On 13 February 2015 at 08:02, Steven Ericsson-Zenith <steven@xxxxxxx> wrote:
That deserves an "Amen, Brother!" from me ... :-)
On Thu, Feb 12, 2015 at 9:29 PM, John F Sowa <sowa@xxxxxxxxxxx> wrote:
Dear David and Steven,
Re the word 'mathematician': I used it only because I was repeating
the word that Alex had used. The question about word usage is
irrelevant to the matter.
> The confusion came from holding truth to be something in the world.
I agree that truth always involves language, either a natural
language or some version of logic.
> Engineering is a fine profession and there is no shame in using the term
The idea of a value judgment that puts philosophers above people who
actually work for a living comes from Plato. It was fueled by the fact
that only people who were independently wealthy could afford to spend
time debating metaphysics. And it is reinforced by academics who want
an excuse for not being wealthy.

WRITTEN PROBLEM | Continue the email exchange about truth and the standing of philosophers, starting after its final sentence. The lines after this point are not needed.

EXTRACTED ENTRIES |
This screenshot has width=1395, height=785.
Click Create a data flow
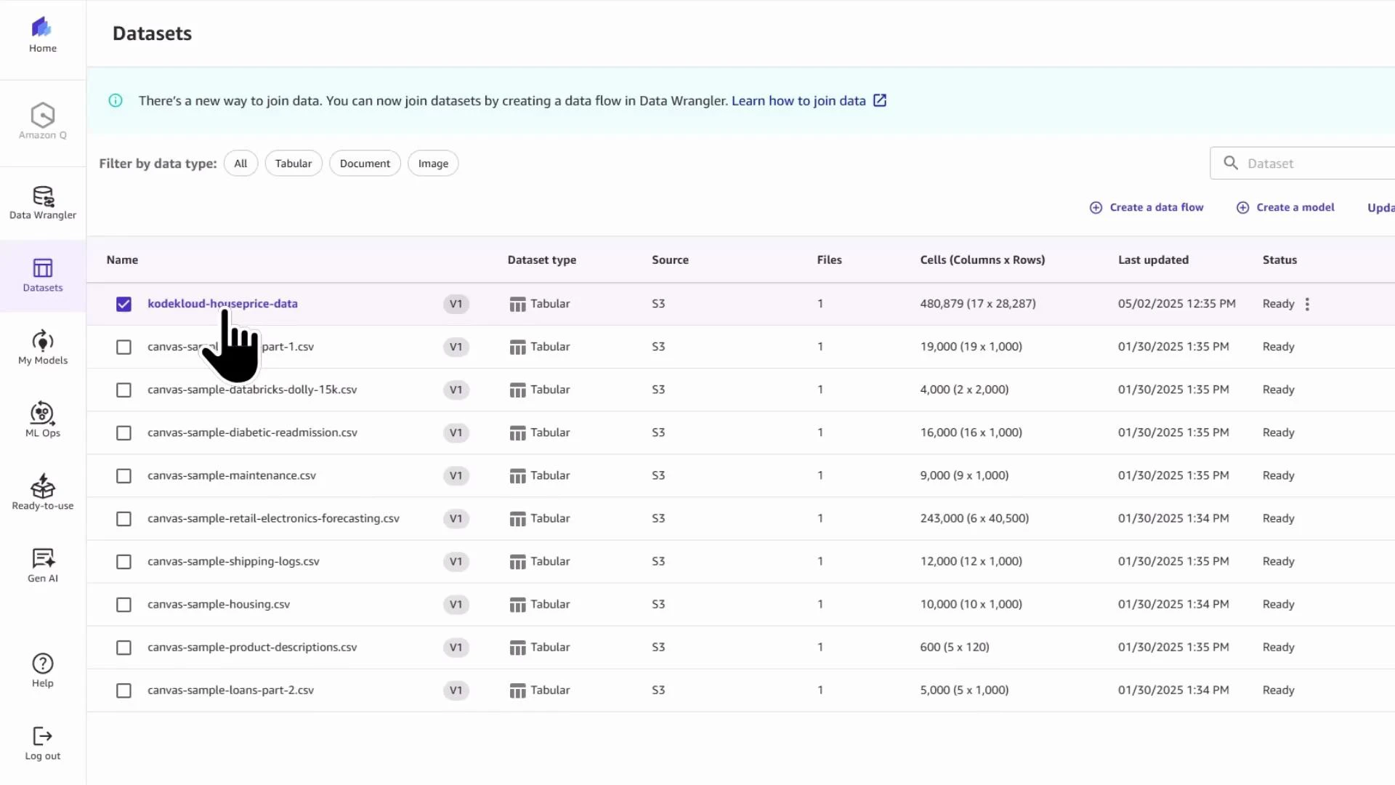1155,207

...

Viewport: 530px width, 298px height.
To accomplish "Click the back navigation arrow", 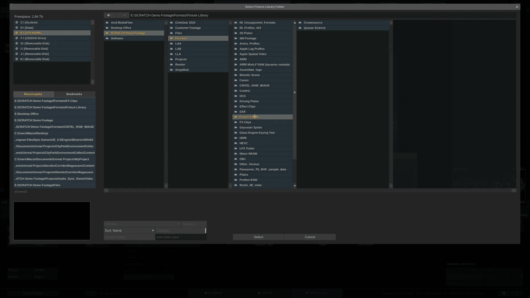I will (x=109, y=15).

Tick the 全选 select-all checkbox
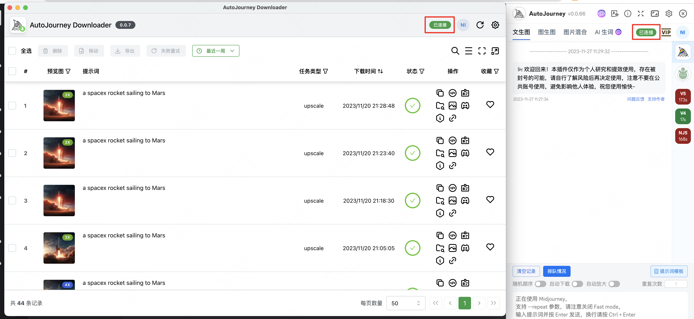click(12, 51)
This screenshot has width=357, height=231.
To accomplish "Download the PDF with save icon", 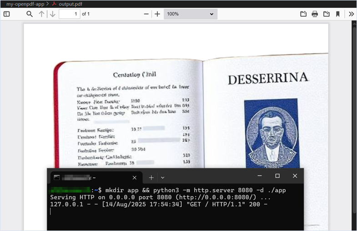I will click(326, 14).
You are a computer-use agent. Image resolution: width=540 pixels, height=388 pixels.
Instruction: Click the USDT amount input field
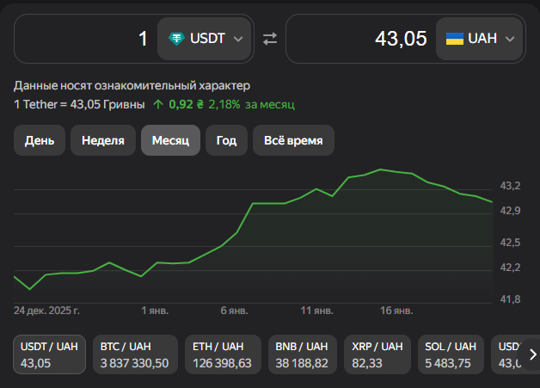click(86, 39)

RESPONSE TO THE TASK |
Aristotle was somewhat more balanced, since his father was a physician
who had to do empirical studies and messy work in treating sick people.
In any case, there are a lot of engineers who are as smart or smarter
than many so-called scientists.
In 19th c England, scientists were expected to be independently
wealthy. Faraday was barred from the Royal Society because he had
to work for a living.
I have no sympathy for that attitude.
> At which point does engineering become science?
Never! Computer science, for example, is a branch of engineering
in most universities. Anybody who writes a patent is an engineer.
The amount of mathematics they know or use is irrelevant.